Thursday, April 18, 2013

Cutting Out the Middle Man

Iraq executed some more captured jihadis. When you don't have drones, you make do.

Iraq has adapted to the problem of corruption in Iraq's prison system. Unable to be sure that inmates can't bribe their way out of a life sentence, as Strategypage has noted, Iraq has erased that problem:

Iraq has executed 21 prisoners convicted on terrorism charges and links to al-Qaida, the Justice Ministry said Wednesday, setting off fresh criticism from a human rights expert over Baghdad's insistence on enforcing capital punishment.

The prisoners were executed by hanging in the Iraqi capital on Tuesday, according to a statement posted on the ministry's website.
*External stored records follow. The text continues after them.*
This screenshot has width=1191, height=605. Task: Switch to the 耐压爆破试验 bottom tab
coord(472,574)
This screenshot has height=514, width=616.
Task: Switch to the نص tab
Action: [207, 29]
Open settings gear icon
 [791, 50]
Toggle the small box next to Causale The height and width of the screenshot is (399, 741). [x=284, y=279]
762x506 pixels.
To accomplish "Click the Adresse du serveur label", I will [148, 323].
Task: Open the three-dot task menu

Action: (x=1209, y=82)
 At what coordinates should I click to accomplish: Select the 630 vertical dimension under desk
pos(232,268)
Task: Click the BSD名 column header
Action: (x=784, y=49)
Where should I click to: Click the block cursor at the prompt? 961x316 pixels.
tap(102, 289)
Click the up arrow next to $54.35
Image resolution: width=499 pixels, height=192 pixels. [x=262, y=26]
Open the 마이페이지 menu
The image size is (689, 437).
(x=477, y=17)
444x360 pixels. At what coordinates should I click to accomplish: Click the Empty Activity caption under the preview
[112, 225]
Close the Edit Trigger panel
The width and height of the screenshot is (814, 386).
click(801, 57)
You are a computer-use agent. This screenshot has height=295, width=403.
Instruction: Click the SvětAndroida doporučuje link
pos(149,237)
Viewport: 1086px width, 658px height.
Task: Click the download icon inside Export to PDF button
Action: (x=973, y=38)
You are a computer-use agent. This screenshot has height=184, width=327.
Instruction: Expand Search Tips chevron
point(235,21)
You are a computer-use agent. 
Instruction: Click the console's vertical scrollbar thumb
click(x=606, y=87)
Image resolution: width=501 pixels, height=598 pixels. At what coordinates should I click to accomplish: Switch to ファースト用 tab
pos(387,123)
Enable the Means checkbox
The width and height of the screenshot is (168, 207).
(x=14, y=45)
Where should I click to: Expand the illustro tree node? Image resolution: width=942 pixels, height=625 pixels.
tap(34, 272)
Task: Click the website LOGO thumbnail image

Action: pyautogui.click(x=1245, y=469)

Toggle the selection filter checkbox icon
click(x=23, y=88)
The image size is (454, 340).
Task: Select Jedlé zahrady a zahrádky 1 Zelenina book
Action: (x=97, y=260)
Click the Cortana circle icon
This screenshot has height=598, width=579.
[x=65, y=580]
All the convicts were Iraqi al-Qaida operatives who were involved in bombings, car bomb attacks and assassinations, the statement said.

"Human rights" activists, who don't seem to work themselves up into such a frothy rage over the murders that got the jihadis their death sentences, don't like this.

But how different is it than President Obama who doesn't want to put any more prisoners into Guantanamo Bay and so just kills them from the air with drone strikes?

Well, it is different in one way. Our president made a choice to kill jihadis rather than reject the ridiculous claims of his most rabid supporters who actually read Gitmo inmate poetry like it was holy writ and who don't trust our military to hold honest tribunals to judge detainees.

Welcome to the world the left helped create.

Iraqis simply adapted to their reality of a corruption-ridden system.

Perhaps if we were still in Iraq, we could take care of high profile scum like this without going through all that trial and conviction stuff that the Iraqis have to go through:

Iraqi special forces were hunting in a western province for the most senior member of Saddam Hussein's inner circle who has been on the run since the 2003 invasion, security sources said on Thursday.

Troops were searching for Izzat Ibrahim al-Douri, head of Saddam's now-outlawed Baath party, in Dour, near the former ruler's hometown of Tikrit, 150 km (95 miles) north of Baghdad.

I hope the Iraqis find him before we do. I'm compassionate that way.